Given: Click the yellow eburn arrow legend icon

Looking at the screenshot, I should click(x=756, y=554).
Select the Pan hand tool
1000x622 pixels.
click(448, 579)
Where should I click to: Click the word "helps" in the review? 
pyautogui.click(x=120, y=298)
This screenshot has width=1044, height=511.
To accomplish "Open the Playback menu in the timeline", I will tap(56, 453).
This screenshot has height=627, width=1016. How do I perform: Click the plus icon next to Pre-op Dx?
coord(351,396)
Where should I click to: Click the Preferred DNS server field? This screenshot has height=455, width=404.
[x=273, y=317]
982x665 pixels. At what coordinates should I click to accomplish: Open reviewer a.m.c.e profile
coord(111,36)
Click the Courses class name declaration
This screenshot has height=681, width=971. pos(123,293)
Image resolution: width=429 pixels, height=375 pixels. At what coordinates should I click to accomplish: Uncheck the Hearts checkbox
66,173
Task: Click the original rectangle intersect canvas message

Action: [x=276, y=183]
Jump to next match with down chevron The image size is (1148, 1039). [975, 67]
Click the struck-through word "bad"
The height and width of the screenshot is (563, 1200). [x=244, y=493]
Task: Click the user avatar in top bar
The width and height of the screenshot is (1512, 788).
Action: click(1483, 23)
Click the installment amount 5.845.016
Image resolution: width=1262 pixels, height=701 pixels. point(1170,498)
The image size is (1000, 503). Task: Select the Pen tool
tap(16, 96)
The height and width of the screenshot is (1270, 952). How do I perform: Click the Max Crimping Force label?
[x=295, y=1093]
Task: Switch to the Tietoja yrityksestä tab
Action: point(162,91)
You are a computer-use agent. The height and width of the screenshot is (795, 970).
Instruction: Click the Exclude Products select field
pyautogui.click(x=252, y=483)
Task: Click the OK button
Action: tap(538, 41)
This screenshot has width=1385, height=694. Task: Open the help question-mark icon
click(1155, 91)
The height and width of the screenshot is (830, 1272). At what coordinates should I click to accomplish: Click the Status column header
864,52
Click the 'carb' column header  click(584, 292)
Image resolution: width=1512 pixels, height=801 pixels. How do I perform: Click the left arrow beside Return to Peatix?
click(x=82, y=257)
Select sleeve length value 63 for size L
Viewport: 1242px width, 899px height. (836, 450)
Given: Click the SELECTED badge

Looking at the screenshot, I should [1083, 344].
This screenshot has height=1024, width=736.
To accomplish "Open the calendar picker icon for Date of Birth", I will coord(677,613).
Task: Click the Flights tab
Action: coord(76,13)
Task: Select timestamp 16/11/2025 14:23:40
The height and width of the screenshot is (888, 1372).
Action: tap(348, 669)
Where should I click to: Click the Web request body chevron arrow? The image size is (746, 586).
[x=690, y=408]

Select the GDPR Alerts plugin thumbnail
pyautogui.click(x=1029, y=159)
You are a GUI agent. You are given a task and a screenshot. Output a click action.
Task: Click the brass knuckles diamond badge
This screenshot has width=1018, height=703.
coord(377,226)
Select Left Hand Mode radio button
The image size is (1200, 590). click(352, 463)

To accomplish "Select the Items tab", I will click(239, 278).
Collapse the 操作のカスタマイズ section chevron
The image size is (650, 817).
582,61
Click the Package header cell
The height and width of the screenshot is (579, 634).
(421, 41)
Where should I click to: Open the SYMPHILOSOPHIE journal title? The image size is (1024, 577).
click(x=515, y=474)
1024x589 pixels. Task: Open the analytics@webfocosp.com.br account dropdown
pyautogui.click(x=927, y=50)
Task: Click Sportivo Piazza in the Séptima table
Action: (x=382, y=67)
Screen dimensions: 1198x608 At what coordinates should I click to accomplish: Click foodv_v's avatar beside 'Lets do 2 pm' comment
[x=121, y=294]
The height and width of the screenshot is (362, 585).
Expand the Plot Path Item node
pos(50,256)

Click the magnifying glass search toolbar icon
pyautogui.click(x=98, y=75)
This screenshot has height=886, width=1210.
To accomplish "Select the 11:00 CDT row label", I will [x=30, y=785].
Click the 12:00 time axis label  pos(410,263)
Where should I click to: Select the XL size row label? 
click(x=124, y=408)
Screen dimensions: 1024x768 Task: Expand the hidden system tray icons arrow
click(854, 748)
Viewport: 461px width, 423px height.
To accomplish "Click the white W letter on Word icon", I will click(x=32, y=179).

+++

Would you print each line of the material exactly?

Given: Click the yellow eburn arrow legend icon

Looking at the screenshot, I should click(x=756, y=554).
Select the Pan hand tool
1000x622 pixels.
click(448, 579)
Where should I click to: Click the word "helps" in the review? 
pyautogui.click(x=120, y=298)
This screenshot has width=1044, height=511.
To accomplish "Open the Playback menu in the timeline", I will tap(56, 453).
This screenshot has height=627, width=1016. How do I perform: Click the plus icon next to Pre-op Dx?
coord(351,396)
Where should I click to: Click the Preferred DNS server field? This screenshot has height=455, width=404.
[x=273, y=317]
982x665 pixels. At what coordinates should I click to accomplish: Open reviewer a.m.c.e profile
coord(111,36)
Click the Courses class name declaration
This screenshot has height=681, width=971. pos(123,293)
Image resolution: width=429 pixels, height=375 pixels. At what coordinates should I click to accomplish: Uncheck the Hearts checkbox
66,173
Task: Click the original rectangle intersect canvas message

Action: [x=276, y=183]
Jump to next match with down chevron The image size is (1148, 1039). [975, 67]
Click the struck-through word "bad"
The height and width of the screenshot is (563, 1200). [x=244, y=493]
Task: Click the user avatar in top bar
The width and height of the screenshot is (1512, 788).
Action: click(1483, 23)
Click the installment amount 5.845.016
Image resolution: width=1262 pixels, height=701 pixels. point(1170,498)
The image size is (1000, 503). Task: Select the Pen tool
tap(16, 96)
The height and width of the screenshot is (1270, 952). How do I perform: Click the Max Crimping Force label?
[x=295, y=1093]
Task: Switch to the Tietoja yrityksestä tab
Action: point(162,91)
You are a computer-use agent. The height and width of the screenshot is (795, 970).
Instruction: Click the Exclude Products select field
pyautogui.click(x=252, y=483)
Task: Click the OK button
Action: tap(538, 41)
This screenshot has width=1385, height=694. Task: Open the help question-mark icon
click(1155, 91)
The height and width of the screenshot is (830, 1272). At what coordinates should I click to accomplish: Click the Status column header
864,52
Click the 'carb' column header  click(584, 292)
Image resolution: width=1512 pixels, height=801 pixels. How do I perform: Click the left arrow beside Return to Peatix?
click(x=82, y=257)
Select sleeve length value 63 for size L
Viewport: 1242px width, 899px height. (836, 450)
Given: Click the SELECTED badge

Looking at the screenshot, I should [1083, 344].
This screenshot has height=1024, width=736.
To accomplish "Open the calendar picker icon for Date of Birth", I will coord(677,613).
Task: Click the Flights tab
Action: coord(76,13)
Task: Select timestamp 16/11/2025 14:23:40
The height and width of the screenshot is (888, 1372).
Action: tap(348, 669)
Where should I click to: Click the Web request body chevron arrow? The image size is (746, 586).
[x=690, y=408]

Select the GDPR Alerts plugin thumbnail
pyautogui.click(x=1029, y=159)
You are a GUI agent. You are given a task and a screenshot. Output a click action.
Task: Click the brass knuckles diamond badge
This screenshot has width=1018, height=703.
coord(377,226)
Select Left Hand Mode radio button
The image size is (1200, 590). click(352, 463)

To accomplish "Select the Items tab", I will click(239, 278).
Collapse the 操作のカスタマイズ section chevron
The image size is (650, 817).
582,61
Click the Package header cell
The height and width of the screenshot is (579, 634).
(421, 41)
Where should I click to: Open the SYMPHILOSOPHIE journal title? The image size is (1024, 577).
click(x=515, y=474)
1024x589 pixels. Task: Open the analytics@webfocosp.com.br account dropdown
pyautogui.click(x=927, y=50)
Task: Click Sportivo Piazza in the Séptima table
Action: (x=382, y=67)
Screen dimensions: 1198x608 At what coordinates should I click to accomplish: Click foodv_v's avatar beside 'Lets do 2 pm' comment
[x=121, y=294]
The height and width of the screenshot is (362, 585).
Expand the Plot Path Item node
pos(50,256)

Click the magnifying glass search toolbar icon
pyautogui.click(x=98, y=75)
This screenshot has height=886, width=1210.
To accomplish "Select the 11:00 CDT row label", I will [x=30, y=785].
Click the 12:00 time axis label  pos(410,263)
Where should I click to: Select the XL size row label? 
click(x=124, y=408)
Screen dimensions: 1024x768 Task: Expand the hidden system tray icons arrow
click(854, 748)
Viewport: 461px width, 423px height.
To accomplish "Click the white W letter on Word icon", I will click(x=32, y=179).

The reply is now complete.